Archives de Vigile Répondre
9 janvier 2008merci pour cette chronique qui met en lumière la source de l'aversion de nombre d'individus pour cette matière prônée! A quarante ans, je focalise encore sur mon rejet des mathématiques faute d'explications profondes du pourquoi/comment. Enfant, je me passionnais pour les sciences (astronomie,chimie,...) l'enseignement des mathématiques tel qu'il est pratiqué m'a ôté toutes perspectives d'évolution dans ces domaines. Je suis devenue réfractaire, jalousant les matheux.
Vos mots sur mes maux me sont salutaires et me donnent envie de reprendre tout à la base.
Georges-Étienne Cartier Répondre
14 septembre 2007Que c`est bien dit ! Et limpide !

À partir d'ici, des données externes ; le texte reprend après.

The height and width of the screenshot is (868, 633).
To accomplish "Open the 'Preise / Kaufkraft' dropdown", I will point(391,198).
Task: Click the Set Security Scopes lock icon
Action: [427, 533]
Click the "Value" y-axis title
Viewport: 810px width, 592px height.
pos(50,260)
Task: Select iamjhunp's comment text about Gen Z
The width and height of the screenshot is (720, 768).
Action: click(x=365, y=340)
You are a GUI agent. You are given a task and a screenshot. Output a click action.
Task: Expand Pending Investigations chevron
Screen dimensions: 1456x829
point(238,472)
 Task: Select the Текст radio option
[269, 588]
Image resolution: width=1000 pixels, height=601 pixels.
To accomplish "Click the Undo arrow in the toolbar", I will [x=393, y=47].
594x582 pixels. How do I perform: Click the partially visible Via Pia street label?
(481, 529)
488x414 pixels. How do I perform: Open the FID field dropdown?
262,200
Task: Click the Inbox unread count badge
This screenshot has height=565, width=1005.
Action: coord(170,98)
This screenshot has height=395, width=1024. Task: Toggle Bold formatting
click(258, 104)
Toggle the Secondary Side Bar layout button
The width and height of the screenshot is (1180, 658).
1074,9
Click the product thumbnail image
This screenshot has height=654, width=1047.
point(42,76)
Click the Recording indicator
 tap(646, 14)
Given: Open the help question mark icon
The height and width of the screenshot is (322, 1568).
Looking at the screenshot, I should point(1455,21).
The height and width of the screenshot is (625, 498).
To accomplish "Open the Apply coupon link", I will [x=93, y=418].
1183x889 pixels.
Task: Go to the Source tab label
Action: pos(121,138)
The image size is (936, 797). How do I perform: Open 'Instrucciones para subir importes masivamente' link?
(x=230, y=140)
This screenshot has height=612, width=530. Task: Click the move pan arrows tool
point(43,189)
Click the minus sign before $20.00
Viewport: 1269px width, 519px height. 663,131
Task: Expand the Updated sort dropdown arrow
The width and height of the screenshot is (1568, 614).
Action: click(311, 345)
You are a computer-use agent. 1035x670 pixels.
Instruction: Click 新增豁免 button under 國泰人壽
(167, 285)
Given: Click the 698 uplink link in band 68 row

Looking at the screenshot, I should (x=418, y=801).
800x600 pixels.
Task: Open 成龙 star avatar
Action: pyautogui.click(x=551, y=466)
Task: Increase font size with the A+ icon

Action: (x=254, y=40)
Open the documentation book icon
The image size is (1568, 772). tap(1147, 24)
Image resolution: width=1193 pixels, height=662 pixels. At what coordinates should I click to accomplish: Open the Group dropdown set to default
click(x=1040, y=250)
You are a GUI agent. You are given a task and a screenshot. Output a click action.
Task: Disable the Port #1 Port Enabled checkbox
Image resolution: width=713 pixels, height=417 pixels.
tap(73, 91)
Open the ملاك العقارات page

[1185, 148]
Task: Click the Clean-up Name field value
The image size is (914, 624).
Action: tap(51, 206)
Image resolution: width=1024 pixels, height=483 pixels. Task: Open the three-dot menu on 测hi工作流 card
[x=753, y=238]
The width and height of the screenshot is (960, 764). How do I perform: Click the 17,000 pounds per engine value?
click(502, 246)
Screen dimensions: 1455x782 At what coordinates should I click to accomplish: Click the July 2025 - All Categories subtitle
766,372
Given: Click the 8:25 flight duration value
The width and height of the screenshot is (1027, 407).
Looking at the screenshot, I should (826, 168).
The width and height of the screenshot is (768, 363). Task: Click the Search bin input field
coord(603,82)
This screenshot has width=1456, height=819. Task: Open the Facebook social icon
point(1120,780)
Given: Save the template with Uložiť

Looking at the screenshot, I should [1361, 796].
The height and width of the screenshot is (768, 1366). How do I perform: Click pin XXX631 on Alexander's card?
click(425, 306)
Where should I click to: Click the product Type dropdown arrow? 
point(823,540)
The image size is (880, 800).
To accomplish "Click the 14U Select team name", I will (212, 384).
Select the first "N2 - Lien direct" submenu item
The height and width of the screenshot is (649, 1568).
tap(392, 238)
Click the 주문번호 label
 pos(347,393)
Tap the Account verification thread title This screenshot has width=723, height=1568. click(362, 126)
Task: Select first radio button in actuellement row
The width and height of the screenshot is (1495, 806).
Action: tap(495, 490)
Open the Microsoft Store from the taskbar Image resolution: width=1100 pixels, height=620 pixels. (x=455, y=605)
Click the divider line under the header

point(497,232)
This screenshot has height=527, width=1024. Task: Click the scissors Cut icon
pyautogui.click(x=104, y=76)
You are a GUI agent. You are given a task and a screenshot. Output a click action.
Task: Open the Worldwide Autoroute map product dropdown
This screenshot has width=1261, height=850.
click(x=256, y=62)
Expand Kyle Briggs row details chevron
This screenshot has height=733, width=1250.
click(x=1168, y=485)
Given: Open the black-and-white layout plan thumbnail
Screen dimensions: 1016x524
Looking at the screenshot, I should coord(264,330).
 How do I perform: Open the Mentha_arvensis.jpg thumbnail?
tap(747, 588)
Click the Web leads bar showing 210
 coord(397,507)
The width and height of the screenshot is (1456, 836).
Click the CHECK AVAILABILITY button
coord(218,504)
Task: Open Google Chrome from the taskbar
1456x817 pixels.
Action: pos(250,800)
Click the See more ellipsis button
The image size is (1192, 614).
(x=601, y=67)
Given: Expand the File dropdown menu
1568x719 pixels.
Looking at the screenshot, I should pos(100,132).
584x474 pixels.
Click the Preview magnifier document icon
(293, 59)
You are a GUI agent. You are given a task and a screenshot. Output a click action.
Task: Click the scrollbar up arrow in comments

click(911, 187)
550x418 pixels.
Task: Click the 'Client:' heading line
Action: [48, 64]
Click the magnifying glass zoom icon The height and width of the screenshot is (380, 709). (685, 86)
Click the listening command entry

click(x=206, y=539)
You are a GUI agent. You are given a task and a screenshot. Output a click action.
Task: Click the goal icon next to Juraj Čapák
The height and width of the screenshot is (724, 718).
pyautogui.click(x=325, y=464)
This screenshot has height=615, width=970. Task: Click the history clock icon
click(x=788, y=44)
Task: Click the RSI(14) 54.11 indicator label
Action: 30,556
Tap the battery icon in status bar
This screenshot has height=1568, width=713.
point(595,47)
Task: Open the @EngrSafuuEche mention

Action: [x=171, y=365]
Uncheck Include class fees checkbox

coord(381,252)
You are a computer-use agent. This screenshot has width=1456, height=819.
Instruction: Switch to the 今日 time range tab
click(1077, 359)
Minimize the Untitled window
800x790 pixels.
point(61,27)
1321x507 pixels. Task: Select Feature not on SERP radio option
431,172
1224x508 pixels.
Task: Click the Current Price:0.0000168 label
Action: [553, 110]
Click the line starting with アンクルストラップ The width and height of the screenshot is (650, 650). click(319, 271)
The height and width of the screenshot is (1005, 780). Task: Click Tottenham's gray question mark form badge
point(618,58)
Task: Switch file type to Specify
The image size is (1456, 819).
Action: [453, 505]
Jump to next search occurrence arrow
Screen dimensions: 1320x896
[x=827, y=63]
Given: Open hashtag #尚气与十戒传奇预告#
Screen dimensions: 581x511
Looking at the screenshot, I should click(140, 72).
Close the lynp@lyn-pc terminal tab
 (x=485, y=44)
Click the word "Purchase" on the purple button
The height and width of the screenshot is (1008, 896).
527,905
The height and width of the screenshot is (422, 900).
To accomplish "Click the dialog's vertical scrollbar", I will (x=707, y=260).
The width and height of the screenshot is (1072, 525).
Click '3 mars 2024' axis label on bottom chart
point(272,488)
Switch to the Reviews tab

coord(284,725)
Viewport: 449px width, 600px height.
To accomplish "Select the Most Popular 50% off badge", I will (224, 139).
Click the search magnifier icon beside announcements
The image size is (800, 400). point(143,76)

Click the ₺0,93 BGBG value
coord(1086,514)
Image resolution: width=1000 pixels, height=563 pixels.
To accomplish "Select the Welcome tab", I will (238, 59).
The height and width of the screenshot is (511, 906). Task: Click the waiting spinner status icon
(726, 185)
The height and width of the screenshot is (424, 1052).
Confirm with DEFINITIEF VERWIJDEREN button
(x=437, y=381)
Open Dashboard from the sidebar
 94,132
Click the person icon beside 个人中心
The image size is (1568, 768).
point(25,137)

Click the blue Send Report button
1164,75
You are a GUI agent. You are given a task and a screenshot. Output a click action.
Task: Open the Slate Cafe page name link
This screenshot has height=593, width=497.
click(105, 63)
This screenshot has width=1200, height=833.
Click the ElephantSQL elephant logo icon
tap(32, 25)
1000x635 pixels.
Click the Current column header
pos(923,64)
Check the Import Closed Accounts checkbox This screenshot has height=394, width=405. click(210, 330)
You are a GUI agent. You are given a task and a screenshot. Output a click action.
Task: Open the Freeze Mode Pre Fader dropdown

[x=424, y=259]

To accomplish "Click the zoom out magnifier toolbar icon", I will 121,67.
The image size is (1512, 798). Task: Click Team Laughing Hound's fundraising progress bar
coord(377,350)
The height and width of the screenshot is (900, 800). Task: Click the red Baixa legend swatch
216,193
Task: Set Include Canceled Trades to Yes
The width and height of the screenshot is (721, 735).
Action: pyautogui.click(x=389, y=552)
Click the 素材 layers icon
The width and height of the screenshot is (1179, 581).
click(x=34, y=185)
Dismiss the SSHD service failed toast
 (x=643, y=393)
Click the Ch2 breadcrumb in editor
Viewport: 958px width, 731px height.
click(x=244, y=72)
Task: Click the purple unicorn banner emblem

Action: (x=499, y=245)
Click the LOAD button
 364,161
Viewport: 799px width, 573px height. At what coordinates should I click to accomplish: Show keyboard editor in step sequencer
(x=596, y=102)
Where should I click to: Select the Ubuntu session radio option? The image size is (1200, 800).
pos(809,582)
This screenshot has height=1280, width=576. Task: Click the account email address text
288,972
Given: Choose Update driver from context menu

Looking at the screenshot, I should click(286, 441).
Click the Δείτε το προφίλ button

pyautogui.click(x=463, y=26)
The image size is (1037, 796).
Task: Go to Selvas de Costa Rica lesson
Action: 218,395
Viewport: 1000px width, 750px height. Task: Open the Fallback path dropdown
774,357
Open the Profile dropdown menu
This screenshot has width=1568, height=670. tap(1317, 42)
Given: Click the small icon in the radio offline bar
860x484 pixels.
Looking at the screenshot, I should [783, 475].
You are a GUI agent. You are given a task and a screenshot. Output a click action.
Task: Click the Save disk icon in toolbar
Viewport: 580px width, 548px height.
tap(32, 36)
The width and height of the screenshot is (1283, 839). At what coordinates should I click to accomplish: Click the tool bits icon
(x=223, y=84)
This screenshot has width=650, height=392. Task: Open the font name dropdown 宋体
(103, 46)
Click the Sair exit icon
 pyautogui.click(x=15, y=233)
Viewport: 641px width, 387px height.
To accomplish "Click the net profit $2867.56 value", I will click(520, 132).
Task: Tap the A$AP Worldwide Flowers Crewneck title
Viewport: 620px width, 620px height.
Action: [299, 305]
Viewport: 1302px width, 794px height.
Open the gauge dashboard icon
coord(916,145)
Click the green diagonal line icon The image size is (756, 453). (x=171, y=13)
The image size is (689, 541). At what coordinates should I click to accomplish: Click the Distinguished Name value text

Ceci...dit, avant de penser enseigner la logique, il faudra bien un bon jour s`astreindre à réintégrer le génitif dans le langage: "dont", "du", "de la", "de" ..., et non ce "que" insupportable et désormais quasi omniprésent dans le discours des ( soi-disant ?!) "meilleurs".
Archives de Vigile Répondre
10 septembre 2007Mes excuses. Ceci dit, l'essentiel du propos demeure soit la difficulté pour l'élève de comprendre par une image mentale associée à la compréhension courante des choses. Multiplication ou addition sous zéro ou au-dessus de zéro, l'élève se sent confronté à un univers dont les enchaînements sont permis par des règles qui lui échappent et des fonctions de vérité dont il voit mal le lien avec le témoignage de ses sens
André Savard
Raymond Poulin Répondre
10 septembre 2007Enfin, on commence à en sortir de ce discours pseudo-scientifique qui mise tout sur les maths! Au collégial, beaucoup d'étudiants, qui ont par ailleurs un bon dossier en mathématiques, maîtrisent beaucoup moins bien la langue. Or quel est l'outil indispensable à la compréhension dans toutes les disciplines de même que la base essentielle de toute communication? La langue, et c'est justement là où le bât blesse chez la plupart, de même que la principale cause des échecs au collégial et même à l'universitaire. J'ai toujours été sidéré de constater qu'il n'y a pas moyen de faire comprendre cette évidence, d'ailleurs chiffrée, aux hauts fonctionnaires du MELS et aux différents ministres de l'Éducation qui se sont succédé depuis au moins 25 ans. Et ce n'est pas leur examen national, à la fin du collégial, qui y changera quelque chose, surtout lorsqu'on le traficote pour assurer un taux de réussite rassurant, d'autant plus que ce n'est pas à l'âge de 19 ou 20 ans qu'il faut constater le problème des étudiants. J'ai bien hâte de voir comment on va réussir à aggraver la situation avec le socio-constructivisme par-dessus l'approche par compétences, où l'élève consultera, par exemple, sa grammaire à son gré "lorsqu'il en sentira le besoin", comme je me le suis déjà fait répondre par un promoteur de cette quincaillerie. Comment sentir le besoin de ce qu'on ne sait pas qu'on ignore? Je passe le tiers des cours à "traduire" oralement les textes en langage familier. Il faut presque menacer les étudiants d'une sortie de cours pour qu'ils daignent consulter leur dictionnaire ou même pour qu'ils s'en procurent un. Si je veux obtenir des résultats potables, je dois d'abord leur enseigner, en première session, ce que, avant même les années soixante, nous apprenions en huitième ou neuvième année, soit l'équivalent de secondaire 2 et 3. Pendant leur secondaire, la plupart n'ont même pas lu en entier plus de trois ou quatre oeuvres littéraires, et encore, pas toujours de la meilleure eau. Inutile de dire qu'à l'exception des termes les plus courants de la langue, leur vocabulaire est plutôt en carence. (Il va sans dire que je ne blâme pas les étudiants de la situation.) Est-ce ainsi qu'on forme une nation?
Raymond Poulin
Archives de Vigile Répondre
10 septembre 2007Je ne remets pas en doute les compétences de M. Savard, mais sa démonstration mathématique est tout simplement inexacte.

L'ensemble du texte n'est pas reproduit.